**ЗАДАНИЯ К ВЫПОЛНЕНИЮ**
a - Определите, соответствуют ли отрывку о Смелякове утверждения (i) «Лагерный цензор пропустил ответ Ярослава Васильевича жене», (ii) «Лагерный номер Смелякова был Л-222» и (iii) «Татьяна Стрешнева была первой женой Ярослава». На каждое ответьте «да» или «нет» и приведите решающие слова отрывка точной цитатой.
b - Изложите отрывок о Смелякове в двух предложениях.
c - Перепишите отрывок о Смелякове от слов «Рабом Ярослав Васильевич» до слов «что, не видите?!.» включительно, заменив «Смеляков» на «Ярослав Васильевич».

**ФРАГМЕНТ ДОКУМЕНТА**
И все. Дальше не написалось. Скорей всего, поэту страшно было найти ответ на свой же вопрос: «Как получилось?..» Это было бы крушением его веры, сломало бы соломинку, за которую Смеляков цеплялся до последних дней своей жизни. Даже в Москве — вернее, в своем добровольном переделкинском заточении — он выспрашивал у нас с Юликом: ну, а как сейчас на собраниях? Спорят молодые? Или как раньше?..
Ничего утешительного мы ему сказать не могли.
Рабом Ярослав Васильевич в лагере не стал, рабского в нем не было ни грамма. Однажды мы втроем грелись на солнышке возле барака. Мимо прошел старший нарядчик, бросил на ходу:
— Здорово.
— Здорово, здорово, еб твою мать! — с неожиданной яростью сказал Смеляков. Мы его попрекнули: ну зачем же так? Ничего плохого этот мужик ему не делал — пока.
— Валерик, у него же глаза предателя. Вы что, не видите?!.
Между прочим его стихотворение — вернее, то место, где он, веснущат и мал, читает букварь — подбило нас с Юликом на дополнительные две строчки для нашего, также недописанного, «Врага народа»:
Жена Дуся прислала Ярославу письмо: у дочки скоро день рождения, как хотелось бы, чтоб ты был с нами!..
Ярослав Васильевич написал ответ — но не послал, лагерный цензор не пропустил бы.
Печать, поставленная чекистом на спине — это номер Л-222. Кстати, Смеляков умудрился где-то его потерять, и я собственноручно нарисовал чернилами на белом лоскутке три красивые как лебеди двойки. Поэтому и запомнил.
После смерти Ярослава его вторая жена, Татьяна Стрешнева, опубликовала это стихотворение в одном из московских журналов, забыв указать, кому оно адресовано. Получилось, что ей.
Мне неприятно говорить об этом, потому что Таня своей заботой очень облегчила последние годы жизни Ярослава Васильевича, была образцовой женой, умела приспособиться к его трудному характеру. «Платон мне друг, но…»

Записи данных:
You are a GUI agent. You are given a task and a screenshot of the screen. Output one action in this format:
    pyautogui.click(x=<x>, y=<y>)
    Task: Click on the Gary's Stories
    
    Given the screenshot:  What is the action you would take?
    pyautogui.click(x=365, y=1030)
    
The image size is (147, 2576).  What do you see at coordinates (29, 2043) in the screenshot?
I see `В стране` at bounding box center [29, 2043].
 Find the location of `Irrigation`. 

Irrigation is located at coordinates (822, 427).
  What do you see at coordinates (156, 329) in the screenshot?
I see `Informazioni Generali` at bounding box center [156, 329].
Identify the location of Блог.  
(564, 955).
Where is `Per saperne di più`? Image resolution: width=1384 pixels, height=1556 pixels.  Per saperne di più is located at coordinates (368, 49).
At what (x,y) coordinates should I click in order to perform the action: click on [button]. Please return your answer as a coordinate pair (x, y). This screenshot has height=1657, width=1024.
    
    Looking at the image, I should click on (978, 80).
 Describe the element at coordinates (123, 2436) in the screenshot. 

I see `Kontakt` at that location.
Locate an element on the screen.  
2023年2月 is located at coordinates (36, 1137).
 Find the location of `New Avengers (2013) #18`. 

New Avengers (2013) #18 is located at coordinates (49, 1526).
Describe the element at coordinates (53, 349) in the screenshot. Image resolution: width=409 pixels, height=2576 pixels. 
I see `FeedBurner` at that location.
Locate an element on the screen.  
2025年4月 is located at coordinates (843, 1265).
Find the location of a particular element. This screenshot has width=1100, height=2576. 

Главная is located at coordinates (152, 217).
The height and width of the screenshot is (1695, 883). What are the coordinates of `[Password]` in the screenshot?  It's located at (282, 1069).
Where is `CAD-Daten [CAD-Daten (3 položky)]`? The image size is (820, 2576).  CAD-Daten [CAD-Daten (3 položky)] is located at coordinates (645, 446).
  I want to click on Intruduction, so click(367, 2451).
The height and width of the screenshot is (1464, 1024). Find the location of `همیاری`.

**РЕЗУЛЬТАТЫ**
a -
(i) Нет: «Ярослав Васильевич написал ответ — но не послал, лагерный цензор не пропустил бы».
(ii) Да: «это номер Л-222».
(iii) Нет: «его вторая жена, Татьяна Стрешнева».

b - Автор вспоминает, что в лагере Смеляков не стал рабом и однажды яростно ответил на приветствие старшего нарядчика, у которого, по его словам, были глаза предателя. После смерти Ярослава его вторая жена, Татьяна Стрешнева, опубликовала его стихотворение в московском журнале, не указав, кому оно адресовано, и получилось, что оно посвящено ей.

c -
Рабом Ярослав Васильевич в лагере не стал, рабского в нем не было ни грамма. Однажды мы втроем грелись на солнышке возле барака. Мимо прошел старший нарядчик, бросил на ходу:
— Здорово.
— Здорово, здорово, еб твою мать! — с неожиданной яростью сказал Ярослав Васильевич. Мы его попрекнули: ну зачем же так? Ничего плохого этот мужик ему не делал — пока.
— Валерик, у него же глаза предателя. Вы что, не видите?!.